The Italian Supreme Court, with its judgment no. 52/12, has once again dealt with the question of whether or not agreements for the assignment of rights to damages for losses caused by road accidents are valid pursuant to article 1260 of the Italian Civil Code.
In the case at hand, the court of second instance ruled that such rights could not be assigned (thus also having a negative impact on the assignor’s right to obtain remedies in court protecting such rights).
In particular, the court of second instance rejected the plaintiff’s action since it was of the opinion the rights in question could only be ascertained in the future and were uncertain in their extent.
The judge of second instance also ruled that the existence of such rights was conditional upon the judge ascertaining who was liable for the losses caused by the accident in question and quantifying the amount of damages owed in connection therewith.
The Supreme Court reached, instead, a different and opposite conclusion, and namely that: the right to be awarded damages as a result of losses caused by a road accident can be assigned pursuant to article 1260 and ff. of the Italian Civil Code and the assignee may, on the basis of the assignment agreement, claim damages from the defendant (cfr., in this sense, Italian Supreme Court judgment no. 11095 dated May 13, 2009; Italian Supreme Court no. 21192 dated May 11, 2004, as well as Italian Supreme Court judgment no. 2812 dated April 21, 1986).
The Supreme Court pointed out that article 1260 of the Italian Civil Code forbids assignments of rights which are strictly personal or assignments which are prohibited by law.
In the light of the fact that the law does not specifically prohibit the assignment of rights to damages for losses caused by road accidents and of the fact that such rights are not strictly personal, the Court held the assignment thereof to be perfectly lawful since it would, in any case, be valid in the event that it was accepted by the defendant against whom it was to be exercised or notice thereof was served upon the latter (as provided for under article 1264 c.c.).
The Supreme Court was of the opinion that, in the case at hand, such assignment could not be held, to be without effect (as the court of second instance had instead held, ruling that the assigned right’s existence was uncertain since it would only be ascertained in the future).
The Court was of the opinion that the ruling of the judge of second instance did not take into account the fact that the activities conducted by the court during the course of the proceedings (with a view to ascertaining who was liable for the losses caused by the road accident and to quantifying the damages owed as a result thereof) did not affect in any manner whatsoever the right to damages – which arose in the very same instance in which the accident occurred – or the assignment thereof, but only on the fact that the assignor was definitively freed in the event that the right was assigned with recourse (as was the case here).
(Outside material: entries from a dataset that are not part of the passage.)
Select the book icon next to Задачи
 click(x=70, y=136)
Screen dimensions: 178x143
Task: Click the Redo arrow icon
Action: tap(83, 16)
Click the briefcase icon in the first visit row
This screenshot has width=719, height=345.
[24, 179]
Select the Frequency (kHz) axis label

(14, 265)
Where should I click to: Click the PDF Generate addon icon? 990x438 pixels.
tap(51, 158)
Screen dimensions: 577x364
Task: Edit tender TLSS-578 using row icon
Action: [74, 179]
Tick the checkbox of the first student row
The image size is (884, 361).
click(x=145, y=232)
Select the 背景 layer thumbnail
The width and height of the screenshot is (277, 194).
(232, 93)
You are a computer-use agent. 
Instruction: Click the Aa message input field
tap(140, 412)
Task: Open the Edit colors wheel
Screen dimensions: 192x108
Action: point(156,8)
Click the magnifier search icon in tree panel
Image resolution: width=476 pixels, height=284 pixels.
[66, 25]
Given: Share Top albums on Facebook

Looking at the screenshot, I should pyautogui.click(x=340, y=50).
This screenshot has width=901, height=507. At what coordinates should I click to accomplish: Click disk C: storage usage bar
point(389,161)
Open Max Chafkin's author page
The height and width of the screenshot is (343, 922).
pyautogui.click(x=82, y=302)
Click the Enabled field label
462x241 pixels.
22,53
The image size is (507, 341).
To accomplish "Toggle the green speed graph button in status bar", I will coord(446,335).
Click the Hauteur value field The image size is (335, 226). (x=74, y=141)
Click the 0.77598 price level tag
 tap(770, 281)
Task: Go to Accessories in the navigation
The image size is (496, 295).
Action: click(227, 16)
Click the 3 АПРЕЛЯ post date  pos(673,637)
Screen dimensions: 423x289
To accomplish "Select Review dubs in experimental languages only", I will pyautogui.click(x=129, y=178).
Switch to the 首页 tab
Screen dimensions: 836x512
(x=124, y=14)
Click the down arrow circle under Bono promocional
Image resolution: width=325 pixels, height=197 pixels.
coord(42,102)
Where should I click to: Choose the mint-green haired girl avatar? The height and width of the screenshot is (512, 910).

The Supreme Court judges ruled, in the case at hand, that the rights had been assigned for consideration, with the result that the assignor was obliged to guarantee – pursuant to article 1266 of the Italian Civil Code – the existence of the right in question when it was assigned
The Court held that a ruling on the non-existence or nullity of the right to damages does not produce any effect vis-à-vis the validity of an assignment (nor does the non-existence of a right normally lead to a contract being held to be null and void), but leads solely to a ruling to the effect that the assignee is not entitled to the purported right which has been assigned to the latter (with the result that the assignor may be held to be in breach of contract and ordered to pay damages to the assignee).
The Italian Supreme Court held, moreover, that the rights to damages for losses caused by tortious activity was an actual right (cfr.. Italian Supreme Court judgment no. 21192/04, which ruled that the accrual of interest runs from the date in which the tort was committed and not from the date when the damages were awarded).
The Court held that – in the light of the above and of the fact that the right to damages for losses caused by road accidents may be assigned – the assignee could bring, pursuant to article 1263 of the Italian Civil Code (according to which the right in question is assigned not only together with the related privileges and personal guarantees, but above all with the other ancillary rights) an action against the defendant insurance company.